Sevgili Arkadaşlar;
Türk siyasetinde kamplaşma ve kutuplaşmayı artıracak ve "Yanaşma Düzenini" devam ettirecek şekilde her partinin kendi amblemini oy pusulasında bulunduracakları biçimde resmen ittifak yapmalarına Seçim ve Siyasi Partiler kanununda yapılacak değişiklik ile izin verilecek.
Bu durumda baraj tartışmaları önemini kaybedecek, Türk siyaseti AKP/CHP kutuplaşması ve parantezine mahkum edilmeye çalışılacak, daha da önemlisi milletin siyasette alternatif arayışlarının önü de bu şekilde kesilmeye çalışılacaktır.

Dikkat edileceği üzere, bu senaryo ve erken kamplaşma ile Cumhurbaşkanlığı seçiminin 2.tura kalmasının bile riske edilmemesi amaçlanmaktadır.

Çare mi?

Siyasette bu tür mühendislik hesaplarını değersiz kılacak ve milletin kutuplaşmasını önleyecek ve en az % 30'luk halk desteği sağlayacak şekilde; köklü, sivil ve millet hareketi niteliğinde olmak üzere demokratik siyasete yeniden ivme kazandırmaktır...

(Biz bu konuyu 4 Mayısta yazdığımızda kimse dikkate almadı, bugün Abdulkadir Selvi'de kulis bilgilerini yazmış, belki dikkate alınır)

 Rubil Gökdemir

Aynı kanaatteyim.

Tilkinin kümese dönük bütün hayallerini oturduğum yerden görüyorum.

Anayasaya eklenmek istenen "yedek" vekillik de bu amaca yönelik idi.

Ali niyetine oy verilsin Veli vekil seçilsin uyanıklığı yapmışlardı.

Geri sıralara sevilen isimleri koyup öndeki "kullanışlıları" seçtirmek hesabında idiler.

Şimdi bu plan "üç hilalden başka yere oy vermem" saplantılılar için geliştiriliyor.

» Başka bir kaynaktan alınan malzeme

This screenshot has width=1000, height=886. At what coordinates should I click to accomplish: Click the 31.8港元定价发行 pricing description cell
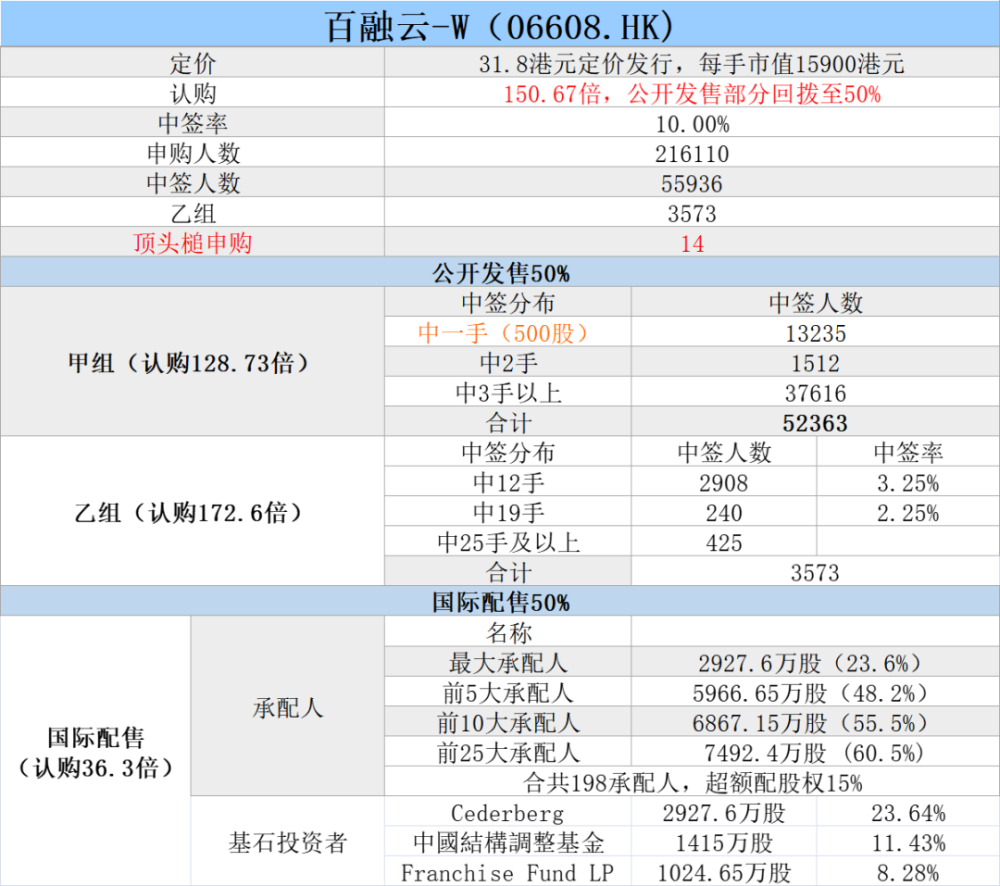691,65
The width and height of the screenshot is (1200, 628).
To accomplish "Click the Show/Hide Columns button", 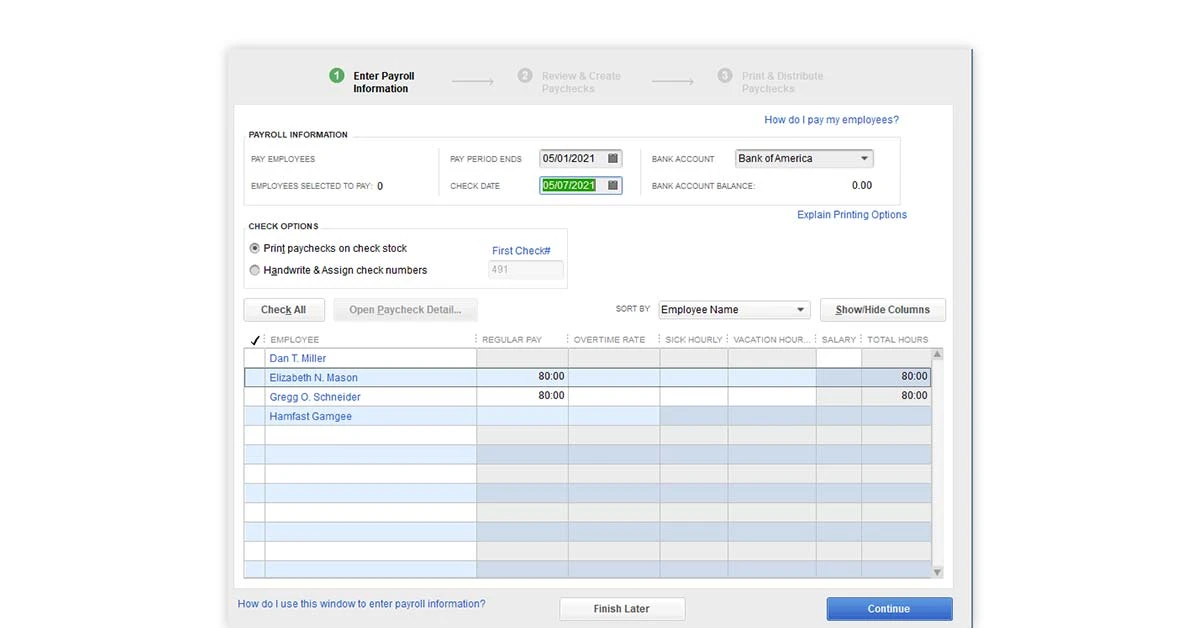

Amblemleri üst üste koymak dahil değişik taslaklar var.

Ancak mahalli seçim için çare bulunamıyor.

Ayrıca 16 nisan değişikliğindeki geçici madde mahalli seçimleri kapsamıyor yani yapılacak değişikliğin uygulanabilmesi için seçim tarihinden 1 yıl evvel yapılması şart.

Keza mahalli seçimin öne alınabilmesi için de mecliste 367 üzerinde anayasa değişikliği gerekiyor. İş referanduma kalırsa, mevcut belediyeler parti farkı gözetmeksizin karşı tavır alacağından (Kılıçtaroğlu'na rağmen) reddedilebilir deniliyor.

Diğer yandan, mahalli seçimden önce yapılacak bir genel ve cumhurbaşkanlığı seçiminin de "Akşener patlamasına" yol açacağı, ön planda Erdoğan ve Akşener figürleri olduğunda Akşener'in ilk turda bile İYİ Parti'nin muhtemel oyundan çok daha yüksek oy alacağı endişesi konuşuluyor.

Mahalli seçim önce yapılsa ve İYİ parti ilk defa mahalli seçimde kantara çıksa, Akşener ismi değil, İYİ Parti'nin belediye başkan adayları tartılacak olduğu için, doğrudan Akşener'in tartıya çıkmasına göre çok daha düşük bir tartım sonucu çıkabilirdi, o yüzden genel seçimi öne almak yanlış olur görüşündekiler sarayda ağırlık kazanmaya başladı.

Ayrıca, danışmanından bürokratına "ballı maaşlarını" riske atmak istemeyen pek çok etkili isim de ne olur ne olmaz deyip önlerindeki iki yıllık süreyi sonuna kadar kullanmak taraflısıdırlar.

Eskiden "erken seçim" lafı, sadece vekilleri tedirgin ederdi. Şimdi A'dan Z'ye tüm makam sahiplerini ediyor çünkü iktidarı tümüyle kaybetme riskleri var.

Hem de çok yüksek ihtimal. Halbuki onlar yüzde bir ihtimalle bile iktidarı kaybetmeyi göze alamayacak kadar iktidar ile içli-dışlı olmuş, pisliğe bulaşmış vaziyettedirler.